Presseschau 1: Podiumsdiskussion in der Europaschule

Am Montag, 28. September, hatte der Hinterländer Anzeiger alle vier Kandidaten für die Bürgermeisterwahl am 1. November zur Podiumsdiskussion in die Europaschule geladen. Dort haben uns gut 60 Schüler*innen aus den Politik- und Wirtschaftskursen der 13. Klasse fast drei Stunden lang mit Fragen gelöchert. Ein tolle Veranstaltung, die mir richtig Spaß gemacht hat!

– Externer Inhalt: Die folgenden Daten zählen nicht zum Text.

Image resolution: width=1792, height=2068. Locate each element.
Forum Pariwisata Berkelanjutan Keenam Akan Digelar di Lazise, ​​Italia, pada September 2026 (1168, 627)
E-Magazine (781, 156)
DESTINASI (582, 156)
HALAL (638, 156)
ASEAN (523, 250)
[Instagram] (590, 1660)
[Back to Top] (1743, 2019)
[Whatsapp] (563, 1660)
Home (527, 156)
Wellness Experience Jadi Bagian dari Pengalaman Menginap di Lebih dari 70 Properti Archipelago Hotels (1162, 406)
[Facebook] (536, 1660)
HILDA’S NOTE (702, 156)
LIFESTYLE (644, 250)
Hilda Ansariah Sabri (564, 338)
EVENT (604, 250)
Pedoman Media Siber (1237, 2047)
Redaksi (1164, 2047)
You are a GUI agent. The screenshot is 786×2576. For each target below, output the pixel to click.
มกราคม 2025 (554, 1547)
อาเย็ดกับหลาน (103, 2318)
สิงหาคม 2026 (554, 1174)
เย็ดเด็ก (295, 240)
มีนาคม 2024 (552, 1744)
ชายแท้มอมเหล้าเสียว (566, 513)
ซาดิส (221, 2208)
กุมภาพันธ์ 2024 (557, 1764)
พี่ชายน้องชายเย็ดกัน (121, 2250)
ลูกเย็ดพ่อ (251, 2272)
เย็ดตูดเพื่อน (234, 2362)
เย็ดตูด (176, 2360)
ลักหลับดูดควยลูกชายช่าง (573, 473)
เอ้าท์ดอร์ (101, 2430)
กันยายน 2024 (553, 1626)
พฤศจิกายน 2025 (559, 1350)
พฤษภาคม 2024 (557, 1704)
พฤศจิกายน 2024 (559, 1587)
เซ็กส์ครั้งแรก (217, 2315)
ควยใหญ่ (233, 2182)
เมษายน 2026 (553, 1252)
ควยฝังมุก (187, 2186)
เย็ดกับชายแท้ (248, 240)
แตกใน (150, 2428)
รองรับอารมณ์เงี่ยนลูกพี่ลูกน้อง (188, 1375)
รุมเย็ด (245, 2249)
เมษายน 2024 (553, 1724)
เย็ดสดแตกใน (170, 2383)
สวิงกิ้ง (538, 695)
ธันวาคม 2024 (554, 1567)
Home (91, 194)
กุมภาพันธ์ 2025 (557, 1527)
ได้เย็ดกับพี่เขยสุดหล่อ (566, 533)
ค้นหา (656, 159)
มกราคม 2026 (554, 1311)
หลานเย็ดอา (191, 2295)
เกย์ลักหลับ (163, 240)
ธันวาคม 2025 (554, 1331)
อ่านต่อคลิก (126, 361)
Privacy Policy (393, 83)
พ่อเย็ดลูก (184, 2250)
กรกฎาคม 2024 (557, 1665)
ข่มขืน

Hinterländer Anzeiger berichtete

Der Hinterländer Anzeiger hat heute in einem ersten Artikel darüber berichtet. Ich würde Ihnen gern an dieser Stelle den kompletten Bericht zur Verfügung stellen, zum Beispiel als PDF-Dokument. Doch das ist urheberrechtlich nicht erlaubt, was ich als Journalist nachvollziehen kann. Deshalb zitiere ich einige Passagen, damit Sie sich ein Bild verschaffen können, was ich am Montag gesagt habe. Den Original-Text finden Sie hier (allerdings hinter der Bezahlschranke).

Das habe ich gesagt:

[…] “Es gibt so unglaublich viel zu tun”, sagte Gregor Hofmeyer [auf die Frage, was ich als Erstes anginge, wenn ich Bürgermeister würde, G.H.]. Ganz dringend sei die Versorgung mit ausreichend Kita-Plätzen. “Hier ist nicht zukunftsweisend geplant worden”, kritisierte der 42-Jährige. Eine große Aufgabe sei es zudem, allen Bürgern ein lebenswertes Umfeld zu schaffen. Dafür spielen laut Hofmeyer viele Faktoren eine Rolle: zukunftsweisende Baugebiete, Einkaufsmöglichkeiten, Ärzte und eine gute Infrastruktur.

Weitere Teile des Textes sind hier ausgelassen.